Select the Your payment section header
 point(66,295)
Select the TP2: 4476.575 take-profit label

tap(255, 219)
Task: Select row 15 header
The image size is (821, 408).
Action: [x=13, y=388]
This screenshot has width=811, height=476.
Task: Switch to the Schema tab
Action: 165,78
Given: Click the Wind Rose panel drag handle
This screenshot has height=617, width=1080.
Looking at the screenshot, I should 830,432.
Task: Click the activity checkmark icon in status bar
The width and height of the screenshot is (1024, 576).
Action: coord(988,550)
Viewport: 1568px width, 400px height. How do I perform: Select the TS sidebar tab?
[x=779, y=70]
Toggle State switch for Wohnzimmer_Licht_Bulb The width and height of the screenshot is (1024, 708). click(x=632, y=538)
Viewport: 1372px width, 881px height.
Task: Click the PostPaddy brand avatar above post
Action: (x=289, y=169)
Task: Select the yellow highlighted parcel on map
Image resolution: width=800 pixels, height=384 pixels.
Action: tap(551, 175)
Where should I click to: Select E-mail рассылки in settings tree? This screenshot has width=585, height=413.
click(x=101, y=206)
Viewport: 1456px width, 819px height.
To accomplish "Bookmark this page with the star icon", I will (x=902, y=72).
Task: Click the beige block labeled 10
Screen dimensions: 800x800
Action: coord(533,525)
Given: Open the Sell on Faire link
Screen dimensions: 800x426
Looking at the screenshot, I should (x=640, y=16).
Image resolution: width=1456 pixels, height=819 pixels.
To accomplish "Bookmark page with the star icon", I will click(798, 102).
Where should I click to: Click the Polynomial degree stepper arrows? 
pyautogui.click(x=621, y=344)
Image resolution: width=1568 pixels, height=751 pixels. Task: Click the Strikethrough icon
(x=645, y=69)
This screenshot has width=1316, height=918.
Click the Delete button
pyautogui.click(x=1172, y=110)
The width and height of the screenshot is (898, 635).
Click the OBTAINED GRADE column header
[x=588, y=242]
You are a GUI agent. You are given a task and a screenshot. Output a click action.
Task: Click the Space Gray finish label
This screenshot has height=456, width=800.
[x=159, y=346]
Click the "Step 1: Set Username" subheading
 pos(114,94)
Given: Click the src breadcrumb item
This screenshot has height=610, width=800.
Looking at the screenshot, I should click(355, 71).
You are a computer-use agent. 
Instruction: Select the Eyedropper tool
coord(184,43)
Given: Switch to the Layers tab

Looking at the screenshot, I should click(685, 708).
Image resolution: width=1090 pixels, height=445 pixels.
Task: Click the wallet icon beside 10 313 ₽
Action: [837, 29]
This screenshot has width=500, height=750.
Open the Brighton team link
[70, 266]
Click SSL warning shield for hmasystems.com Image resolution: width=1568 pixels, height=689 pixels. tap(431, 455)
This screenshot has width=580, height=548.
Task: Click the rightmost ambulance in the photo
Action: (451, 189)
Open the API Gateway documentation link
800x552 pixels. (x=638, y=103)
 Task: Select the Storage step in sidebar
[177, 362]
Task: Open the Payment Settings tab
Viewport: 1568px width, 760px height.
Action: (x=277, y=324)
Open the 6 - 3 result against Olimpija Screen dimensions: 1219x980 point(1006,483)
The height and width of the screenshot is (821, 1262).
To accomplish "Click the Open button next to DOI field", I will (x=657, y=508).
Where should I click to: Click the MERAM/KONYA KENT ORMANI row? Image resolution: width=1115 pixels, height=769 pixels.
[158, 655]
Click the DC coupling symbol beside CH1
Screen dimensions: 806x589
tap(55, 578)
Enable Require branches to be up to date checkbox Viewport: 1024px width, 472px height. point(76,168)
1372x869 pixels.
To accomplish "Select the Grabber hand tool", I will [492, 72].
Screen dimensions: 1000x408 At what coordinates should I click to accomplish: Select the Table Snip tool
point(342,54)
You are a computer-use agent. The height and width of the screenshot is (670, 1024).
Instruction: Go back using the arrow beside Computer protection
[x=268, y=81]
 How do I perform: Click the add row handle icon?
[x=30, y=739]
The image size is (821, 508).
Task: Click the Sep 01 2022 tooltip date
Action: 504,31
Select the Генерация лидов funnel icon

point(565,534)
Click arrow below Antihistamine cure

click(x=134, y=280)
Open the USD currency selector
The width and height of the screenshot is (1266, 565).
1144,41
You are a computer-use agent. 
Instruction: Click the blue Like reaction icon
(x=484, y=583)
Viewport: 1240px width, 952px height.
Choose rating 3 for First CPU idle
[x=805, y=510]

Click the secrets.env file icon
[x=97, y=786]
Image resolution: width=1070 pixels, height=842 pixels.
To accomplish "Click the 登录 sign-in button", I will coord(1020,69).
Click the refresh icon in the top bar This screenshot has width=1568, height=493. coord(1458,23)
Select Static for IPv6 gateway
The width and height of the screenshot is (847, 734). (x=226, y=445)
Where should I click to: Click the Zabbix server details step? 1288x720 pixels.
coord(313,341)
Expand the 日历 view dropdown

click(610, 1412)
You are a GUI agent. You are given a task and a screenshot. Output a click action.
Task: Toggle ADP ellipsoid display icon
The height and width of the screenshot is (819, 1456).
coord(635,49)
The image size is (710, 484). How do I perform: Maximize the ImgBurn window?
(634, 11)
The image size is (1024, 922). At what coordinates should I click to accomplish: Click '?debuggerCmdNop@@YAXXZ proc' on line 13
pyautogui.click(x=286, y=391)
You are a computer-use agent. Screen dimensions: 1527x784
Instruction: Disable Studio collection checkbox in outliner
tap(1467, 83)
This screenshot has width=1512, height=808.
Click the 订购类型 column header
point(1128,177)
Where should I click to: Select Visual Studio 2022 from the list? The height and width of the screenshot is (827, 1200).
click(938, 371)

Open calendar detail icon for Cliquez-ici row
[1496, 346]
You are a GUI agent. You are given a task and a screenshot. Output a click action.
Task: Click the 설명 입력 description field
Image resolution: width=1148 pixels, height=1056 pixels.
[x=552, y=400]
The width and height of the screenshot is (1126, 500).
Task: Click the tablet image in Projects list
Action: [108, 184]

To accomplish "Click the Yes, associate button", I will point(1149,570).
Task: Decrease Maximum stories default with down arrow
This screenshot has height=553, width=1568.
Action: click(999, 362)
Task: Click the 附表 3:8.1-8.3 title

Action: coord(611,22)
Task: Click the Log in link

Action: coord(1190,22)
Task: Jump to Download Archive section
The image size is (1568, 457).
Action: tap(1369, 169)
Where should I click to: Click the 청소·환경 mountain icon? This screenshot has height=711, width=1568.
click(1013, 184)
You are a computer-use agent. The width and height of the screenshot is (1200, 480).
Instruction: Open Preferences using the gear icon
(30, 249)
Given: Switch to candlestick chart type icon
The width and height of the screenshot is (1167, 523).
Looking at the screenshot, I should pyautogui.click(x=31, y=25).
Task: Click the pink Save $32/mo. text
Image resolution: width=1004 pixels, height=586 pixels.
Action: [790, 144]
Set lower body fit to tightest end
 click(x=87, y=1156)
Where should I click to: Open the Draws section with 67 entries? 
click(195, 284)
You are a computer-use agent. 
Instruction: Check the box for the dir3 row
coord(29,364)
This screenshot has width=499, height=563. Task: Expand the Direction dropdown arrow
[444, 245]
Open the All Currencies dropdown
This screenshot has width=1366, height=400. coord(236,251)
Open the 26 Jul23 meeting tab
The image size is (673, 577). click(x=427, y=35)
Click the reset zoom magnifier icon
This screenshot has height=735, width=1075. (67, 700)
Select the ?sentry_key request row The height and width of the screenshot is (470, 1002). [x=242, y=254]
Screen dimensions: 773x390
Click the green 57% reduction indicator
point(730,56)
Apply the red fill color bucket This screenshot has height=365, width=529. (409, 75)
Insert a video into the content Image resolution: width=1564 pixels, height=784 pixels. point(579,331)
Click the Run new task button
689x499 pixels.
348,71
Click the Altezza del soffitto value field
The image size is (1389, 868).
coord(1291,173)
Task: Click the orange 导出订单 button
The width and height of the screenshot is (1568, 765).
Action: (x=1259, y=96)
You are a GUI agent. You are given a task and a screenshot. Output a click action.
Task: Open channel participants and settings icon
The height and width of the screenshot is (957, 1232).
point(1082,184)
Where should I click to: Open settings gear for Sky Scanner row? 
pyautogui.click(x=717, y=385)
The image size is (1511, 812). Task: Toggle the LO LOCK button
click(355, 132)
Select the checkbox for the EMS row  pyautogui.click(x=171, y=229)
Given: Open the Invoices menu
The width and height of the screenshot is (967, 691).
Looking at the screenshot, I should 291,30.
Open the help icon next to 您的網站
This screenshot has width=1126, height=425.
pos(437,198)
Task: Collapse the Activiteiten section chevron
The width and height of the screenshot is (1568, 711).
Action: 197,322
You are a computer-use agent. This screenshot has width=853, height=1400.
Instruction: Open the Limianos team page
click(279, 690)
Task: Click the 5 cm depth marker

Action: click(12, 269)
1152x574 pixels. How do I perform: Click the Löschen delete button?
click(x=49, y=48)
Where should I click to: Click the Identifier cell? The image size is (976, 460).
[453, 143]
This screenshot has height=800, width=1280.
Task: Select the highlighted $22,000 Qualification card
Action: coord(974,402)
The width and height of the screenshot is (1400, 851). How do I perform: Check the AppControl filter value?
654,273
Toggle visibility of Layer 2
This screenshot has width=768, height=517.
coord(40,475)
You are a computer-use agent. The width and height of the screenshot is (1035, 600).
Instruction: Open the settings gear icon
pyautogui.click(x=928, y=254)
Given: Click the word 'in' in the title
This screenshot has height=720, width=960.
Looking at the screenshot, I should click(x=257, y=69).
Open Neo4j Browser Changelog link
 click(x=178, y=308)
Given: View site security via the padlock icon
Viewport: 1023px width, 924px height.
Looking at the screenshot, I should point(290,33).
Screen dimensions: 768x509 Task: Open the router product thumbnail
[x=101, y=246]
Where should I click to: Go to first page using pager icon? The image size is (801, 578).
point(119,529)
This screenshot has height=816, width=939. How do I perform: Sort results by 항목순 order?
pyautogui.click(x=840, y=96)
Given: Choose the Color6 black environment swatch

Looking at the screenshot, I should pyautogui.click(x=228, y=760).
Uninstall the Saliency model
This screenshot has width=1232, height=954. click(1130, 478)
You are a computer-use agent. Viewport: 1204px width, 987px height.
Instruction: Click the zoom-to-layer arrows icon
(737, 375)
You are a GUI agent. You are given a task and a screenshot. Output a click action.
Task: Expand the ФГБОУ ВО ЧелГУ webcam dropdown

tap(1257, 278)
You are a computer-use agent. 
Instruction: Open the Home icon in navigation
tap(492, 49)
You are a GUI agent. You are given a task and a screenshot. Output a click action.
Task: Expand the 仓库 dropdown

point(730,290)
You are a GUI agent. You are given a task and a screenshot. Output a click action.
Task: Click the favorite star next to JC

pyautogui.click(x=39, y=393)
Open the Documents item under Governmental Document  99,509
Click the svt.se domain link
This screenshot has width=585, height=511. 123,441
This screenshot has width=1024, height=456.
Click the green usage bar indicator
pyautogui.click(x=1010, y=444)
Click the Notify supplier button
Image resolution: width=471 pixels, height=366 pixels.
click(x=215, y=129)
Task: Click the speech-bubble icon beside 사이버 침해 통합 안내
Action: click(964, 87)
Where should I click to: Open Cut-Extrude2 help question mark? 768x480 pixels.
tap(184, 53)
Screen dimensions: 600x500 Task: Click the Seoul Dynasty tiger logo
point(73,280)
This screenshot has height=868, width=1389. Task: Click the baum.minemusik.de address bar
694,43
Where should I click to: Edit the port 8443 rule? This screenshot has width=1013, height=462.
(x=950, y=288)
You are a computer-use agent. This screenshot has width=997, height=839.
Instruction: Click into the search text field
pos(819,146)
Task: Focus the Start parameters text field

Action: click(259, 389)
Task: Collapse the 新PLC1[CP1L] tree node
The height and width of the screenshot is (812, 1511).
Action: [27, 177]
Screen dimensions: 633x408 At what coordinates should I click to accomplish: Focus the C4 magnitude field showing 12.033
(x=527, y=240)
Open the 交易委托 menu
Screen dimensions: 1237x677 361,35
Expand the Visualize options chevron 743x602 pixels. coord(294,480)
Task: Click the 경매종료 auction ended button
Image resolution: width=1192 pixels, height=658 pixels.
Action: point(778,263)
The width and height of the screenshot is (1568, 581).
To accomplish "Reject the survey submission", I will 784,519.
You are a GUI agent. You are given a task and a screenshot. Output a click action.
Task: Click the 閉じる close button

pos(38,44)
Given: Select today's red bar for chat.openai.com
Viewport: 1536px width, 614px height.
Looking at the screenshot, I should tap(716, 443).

Aim of the exercise: Reproduce verbatim the items from the line with "Where should I click to: Click the Polynomial" up to and including the line with "(x=645, y=69)".

Output:
Where should I click to: Click the Polynomial degree stepper arrows? 
pyautogui.click(x=621, y=344)
Image resolution: width=1568 pixels, height=751 pixels. Task: Click the Strikethrough icon
(x=645, y=69)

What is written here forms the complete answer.